Stored records:
——————————

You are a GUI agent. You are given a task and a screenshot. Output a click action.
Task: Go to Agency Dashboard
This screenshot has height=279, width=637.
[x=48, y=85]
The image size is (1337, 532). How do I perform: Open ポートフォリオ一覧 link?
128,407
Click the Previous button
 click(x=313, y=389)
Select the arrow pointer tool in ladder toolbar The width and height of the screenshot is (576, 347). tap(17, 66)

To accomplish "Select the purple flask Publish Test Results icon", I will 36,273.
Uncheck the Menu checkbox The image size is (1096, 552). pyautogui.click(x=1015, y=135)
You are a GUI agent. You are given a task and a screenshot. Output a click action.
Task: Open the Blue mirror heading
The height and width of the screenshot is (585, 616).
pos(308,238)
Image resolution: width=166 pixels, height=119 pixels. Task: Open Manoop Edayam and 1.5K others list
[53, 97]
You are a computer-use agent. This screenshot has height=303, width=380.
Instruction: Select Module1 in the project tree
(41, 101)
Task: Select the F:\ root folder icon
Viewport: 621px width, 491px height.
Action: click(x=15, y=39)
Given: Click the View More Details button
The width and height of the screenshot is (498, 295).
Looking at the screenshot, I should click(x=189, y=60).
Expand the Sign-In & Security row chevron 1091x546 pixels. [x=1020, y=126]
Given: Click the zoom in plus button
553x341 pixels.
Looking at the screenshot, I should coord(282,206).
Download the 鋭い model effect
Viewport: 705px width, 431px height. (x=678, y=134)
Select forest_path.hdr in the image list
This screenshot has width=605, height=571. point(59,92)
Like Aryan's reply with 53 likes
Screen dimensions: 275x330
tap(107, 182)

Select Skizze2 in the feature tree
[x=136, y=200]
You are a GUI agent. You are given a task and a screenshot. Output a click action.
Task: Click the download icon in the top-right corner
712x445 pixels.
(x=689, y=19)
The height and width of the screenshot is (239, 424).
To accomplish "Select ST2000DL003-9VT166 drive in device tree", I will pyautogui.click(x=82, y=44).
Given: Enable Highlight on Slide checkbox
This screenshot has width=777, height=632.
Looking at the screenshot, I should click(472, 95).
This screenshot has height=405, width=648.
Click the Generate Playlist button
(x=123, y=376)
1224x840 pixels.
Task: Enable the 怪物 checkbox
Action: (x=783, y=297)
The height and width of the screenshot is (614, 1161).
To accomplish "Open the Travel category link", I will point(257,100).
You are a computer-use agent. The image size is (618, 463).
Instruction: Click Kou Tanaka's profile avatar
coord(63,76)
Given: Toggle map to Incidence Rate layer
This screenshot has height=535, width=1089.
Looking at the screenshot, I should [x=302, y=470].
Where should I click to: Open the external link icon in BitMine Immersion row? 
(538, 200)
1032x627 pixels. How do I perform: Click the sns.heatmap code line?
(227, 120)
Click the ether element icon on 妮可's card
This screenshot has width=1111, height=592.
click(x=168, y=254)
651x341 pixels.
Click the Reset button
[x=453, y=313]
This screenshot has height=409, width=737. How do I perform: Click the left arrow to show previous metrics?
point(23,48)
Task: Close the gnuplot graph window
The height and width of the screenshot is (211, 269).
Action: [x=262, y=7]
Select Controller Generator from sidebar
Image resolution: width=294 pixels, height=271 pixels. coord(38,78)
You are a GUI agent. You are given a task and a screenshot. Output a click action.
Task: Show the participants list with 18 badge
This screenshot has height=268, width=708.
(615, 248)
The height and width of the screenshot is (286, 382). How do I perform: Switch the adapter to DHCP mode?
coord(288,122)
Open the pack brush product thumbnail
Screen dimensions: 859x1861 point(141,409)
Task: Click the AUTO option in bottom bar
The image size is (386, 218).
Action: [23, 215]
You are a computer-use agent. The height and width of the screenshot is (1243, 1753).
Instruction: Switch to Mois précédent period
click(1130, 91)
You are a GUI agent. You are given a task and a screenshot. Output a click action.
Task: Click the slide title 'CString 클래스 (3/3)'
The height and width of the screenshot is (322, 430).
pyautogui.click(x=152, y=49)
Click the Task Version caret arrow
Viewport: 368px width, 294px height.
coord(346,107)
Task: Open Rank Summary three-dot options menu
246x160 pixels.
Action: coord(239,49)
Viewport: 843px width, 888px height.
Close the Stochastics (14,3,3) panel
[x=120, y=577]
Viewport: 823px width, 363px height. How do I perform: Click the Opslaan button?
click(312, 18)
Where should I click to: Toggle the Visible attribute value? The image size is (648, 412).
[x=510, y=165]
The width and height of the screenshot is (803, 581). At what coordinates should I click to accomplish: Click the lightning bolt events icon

——————————

Search the entries above for the string "with", and report each line where it occurs.

Like Aryan's reply with 53 likes
Task: Show the participants list with 18 badge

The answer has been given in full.